Enantia chlorantha is a medicinal tree species used for the treatment of malaria and other ailments of the human body. Gill and Akinwunmi (1986) reported the use of infusion of the plant bark for the treatment of cough and wounds. Wafo et al. (1999) noted the antiviral activity of extracts from the dried stem bark. However, in Nigeria, its most prominent use has been for the treatment of malaria. Malaria has a direct impact on the socioeconomic development of people, especially in the tropical world. The World Health Organization (WHO) reported that an average of 3,000 people are infected by malaria every minute and approximately one million die of the disease yearly.
Due to the prevalence of malaria in tropical Africa, plants that demonstrate potency against the disease are usually overexploited. Prance (1994) observed that overexploitation can lead to severe reduction of a species range and subsequent extinction of species, particularly tropical species. With the alarming exploitation and destruction of natural forests, the future of trees is on farms. There is, therefore, the need to domesticate and introduce these useful forest trees species to agroecosystems in order to prevent their extinction.
Leakey and Simons (1998) noted that the development of vegetative propagation techniques represent the first step in the process of domestication of a tree species. Vegetative propagation offers a unique opportunity of avoiding the problem of recalcitrant seeds predominant in tropical tree species. It also facilitates the transference of the genetic potential as well as the nonadditive variance of the parent to the new plant (Puri and Khara 1992). However, the rooting media, auxin concentration, and leaf area of cuttings are known to influence the rooting ability of juvenile stem cuttings (Mudge and Brennan 1999).
This study was carried out to determine the possibility of raising E. chlorantha through cuttings with a view to making it available for planting by farmers.
MATERIALS AND METHODS
Matured seed of Enantia chlorantha were obtained from Lafe near Ore, Nigeria (latitude 6° 44′ N, longitude 4° 52′ E) and raised in the nursery of the Department of Forest Resources Management, University of Ibadan. At 9 months, a total of 200 single-node stem cuttings were obtained from the seedlings. One hundred stem cuttings had their leaves reduced by 50% of the original sizes, while the remaining 100 cuttings remained as whole leaves.
Two types of rooting hormones (auxins), namely, indole3-butric acid (IBA) and naphthalene acetic acid (NAA) and their combinations IBA/NAA (1:1), all at four levels of 0, 50, 100, and150 ppm, were used in treating the cuttings. Hormone application was by quick-dip method (Oni 1987). Sixty cuttings were treated with each type of auxin and their combination; thus, 10 cuttings were allocated to each treatment level and leaf size, while 20 cuttings were under the control treatment, with 10 cuttings allotted to each leaf size (Table 1). After auxin treatment, the cuttings were set in germination trays containing washed and sterilized river sand at the rate of 10 cuttings per tray. Thereafter, the trays were placed under a high-humidity propagator and watered in the morning and evening with a fine-meshed sprayer. The complete block design was used in setting the cuttings.
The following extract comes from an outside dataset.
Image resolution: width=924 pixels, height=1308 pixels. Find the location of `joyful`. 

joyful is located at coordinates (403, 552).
Assessment was done after 60 days, for the following parameters:
percentage survival of cuttings
percentage of callused cuttings
percentage of rooted cuttings
number of roots per cutting
length of longest root per cutting
The data obtained were subjected to analysis of variance using the SAS package. All percentile data were arc sine transformed before analysis.
RESULTS
Percentage Survival of Cuttings
Table 2 gives the summary of percentage survival of cuttings under the different auxins and their concentrations. Percentage survival differed among the auxins and their levels. Also, leaf size influenced percentage survival of the cuttings under the different auxin treatments. Half-leaf cuttings had the highest mean percentage survival of 70% with NAA and the control followed by IBA with a value of 60%, while the lowest mean value of 40% was obtained with the combination of IBA/NAA. Among the full-leaf cuttings, the control and the combination of IBA/NAA had a mean percentage survival of 100%, followed by IBA with 80% and NAA with 40%.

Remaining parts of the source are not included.